SOURCE PASSAGE:
Six months later he was pulling the tiger's tail again - at an
ANZAS Congress in Canberra. There was a prelude to this nearly
a year before. He replied to a letter from Mr T.R. Garnett, headmaster
of Geelong Church of England Grammar School, who sought his views
on certain pre-university courses at school, in particular for
the medical faculty: 'It is not true that we have a great shortage
of medically qualified people in this state. This is propaganda
engendered by politicians who are besieged by Melbourne Mums eager
that their boys should achieve the title "Doctor" and
a nice shiny Jaguar. There is, however, a desperate need of good
teachers. Sometimes children have to come and live in city digs
because they can't get adequate tuition in country high schools.'
He went on to mention the short courses in the opposite discipline
for scientists and arts students which had been instituted at
Monash in the interests of balancing education but - 'my own belief
is a gloomy one: that although you may inject the average science
student with some Kit Marlowe, or the average "Arts"
student with some fascinating stuff on hormones, neither inoculation
will necessarily "take" ... Having said all this, I'd
better admit that it was I who was primarily responsible for the
establishment of an arts course for scientists.' He did believe
unequivocally that the poor selection, training and salary inducements
for teachers put them at the bottom of the heap as educated citizens
- 'there is no snob value and no great financial reward in being
a teacher' - whereas the reverse is true of the major part of
the medical profession.
So to the ANZAS Congress in January 1964, where he was Chairman
of Section D - Zoology. By now there was research in the pipeline
but nothing he thought worthy of report at this stage. He decided
to broaden the conventional address and tackle some of the concerns
he had about scientific and general education. He did not expect
it to be a popular move among his colleagues. It was a serious
decision - perhaps a little driven by a feeling that time for
him to say such things might run out. He wrote a critical, although
fair enough, overview of Australian institutions of learning,
but indulged himself; happily taking a sharp verbal stick to,
and worse still, making fun of the various sacred cows browsing
so complacently in our social landscape. And he went to Canberra
in a quixotic mood - defying the traditions in his old tweed jacket
and riding around on a borrowed bicycle - and, although the theme
of his address was deadly serious, he could not resist the provocative
phrases, particularly the ones concerning the medical profession,
which the next day hit the front pages of eastern states newspapers
and brought forth at least four cartoons:
'It is then highly desirable socially for Mr. and Mrs. Everidge
to have a real live "doctor" for a son, or son-in-law,
and there is also the money to be considered. Medicine is one
of the few professions in Australia in which an industrious dolt,
as distinct from the able diagnostician, can make at least 5000
pounds per year ... and there are simply not enough places [in
the universities] (nor is it necessary that there should be enough
places) for all these young people, an appreciable proportion
of whom are better fitted to the job of selling motor scooters
than the exacting job of practising medicine.'
As could have been predicted these succulent bits of over-emphasis
were quoted completely out of context, but they made a media feast.
Reporters, anxious to have him elaborate, tracked him to the
Hotel Civic where he had gone with friends for refreshment. 'He
elaborated' said one 'but alas profanely.' Jock would have been
quite aware of possible publicity but even he was shocked at the
coverage the whole thing got. It made for problems, not the least
of which was correspondence. The ripples reached as far as Europe:
a Dutch newspaper translated 'industrious dolt' into 'an active
owl-chick'! There was a lot of laughter, a lot of agreement and
a lot of acrimony (mostly in the press) - especially from some,
though by no means all, elements of the medical profession, which
had been targeted by journalists - but the message had been lost.

WORK TO COMPLETE: In the passage about the ANZAS Congress, write out everything from "student with some fascinating" down to "the medical profession.", swapping "inoculation" for "vaccination".

INPUT DATA:
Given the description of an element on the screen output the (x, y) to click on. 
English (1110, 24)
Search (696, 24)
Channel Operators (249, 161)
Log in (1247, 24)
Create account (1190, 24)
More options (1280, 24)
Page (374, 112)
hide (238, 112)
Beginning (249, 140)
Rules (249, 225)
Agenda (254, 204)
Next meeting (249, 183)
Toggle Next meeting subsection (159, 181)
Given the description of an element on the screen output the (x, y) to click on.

RESULT OF THIS EXERCISE:
student with some fascinating stuff on hormones, neither vaccination
will necessarily "take" ... Having said all this, I'd
better admit that it was I who was primarily responsible for the
establishment of an arts course for scientists.' He did believe
unequivocally that the poor selection, training and salary inducements
for teachers put them at the bottom of the heap as educated citizens
- 'there is no snob value and no great financial reward in being
a teacher' - whereas the reverse is true of the major part of
the medical profession.